:: WORK ORDER ::
Beginning with the line that contains "Task: Open the General settings section", write out each remaining line of the records below exactly. Do not copy any picture.

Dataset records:
====

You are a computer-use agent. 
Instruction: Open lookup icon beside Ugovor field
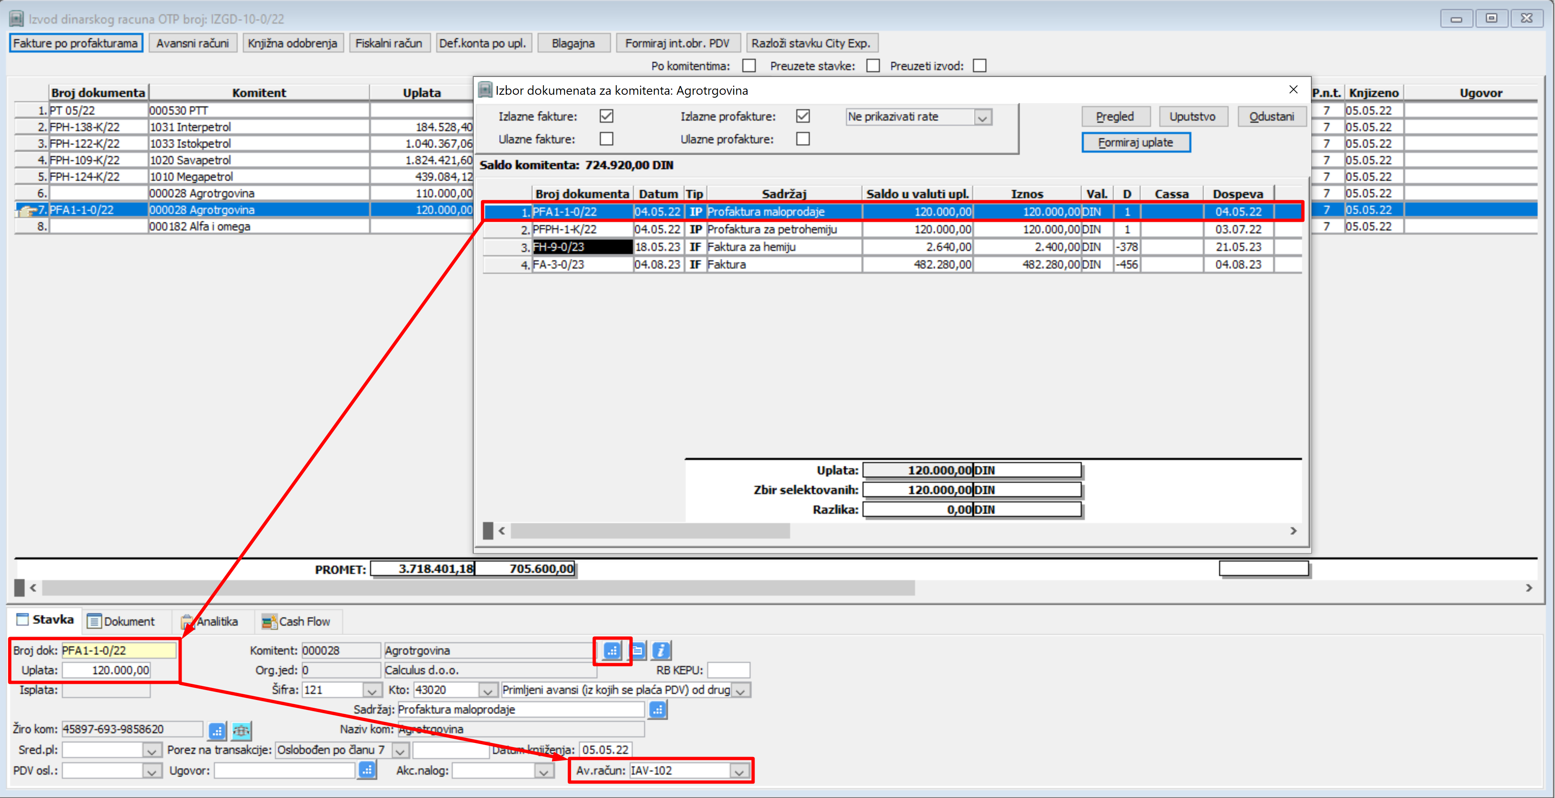(367, 770)
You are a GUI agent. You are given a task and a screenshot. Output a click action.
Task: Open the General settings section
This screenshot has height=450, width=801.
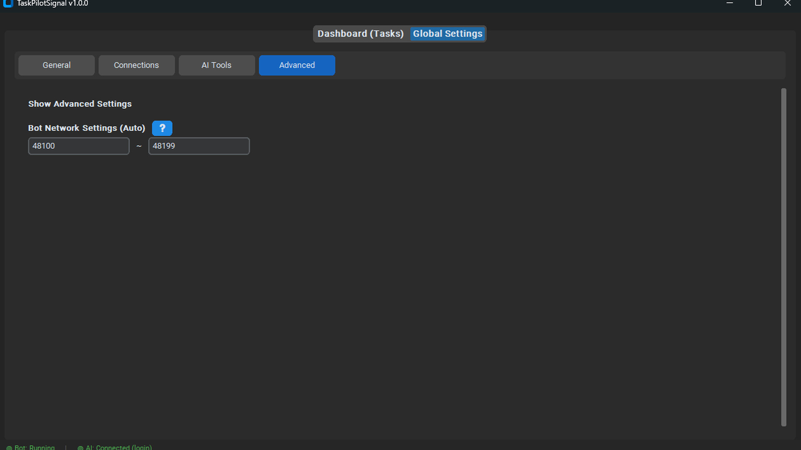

====

:: ANSWER BOX ::
Task: Open the General settings section
This screenshot has height=450, width=801.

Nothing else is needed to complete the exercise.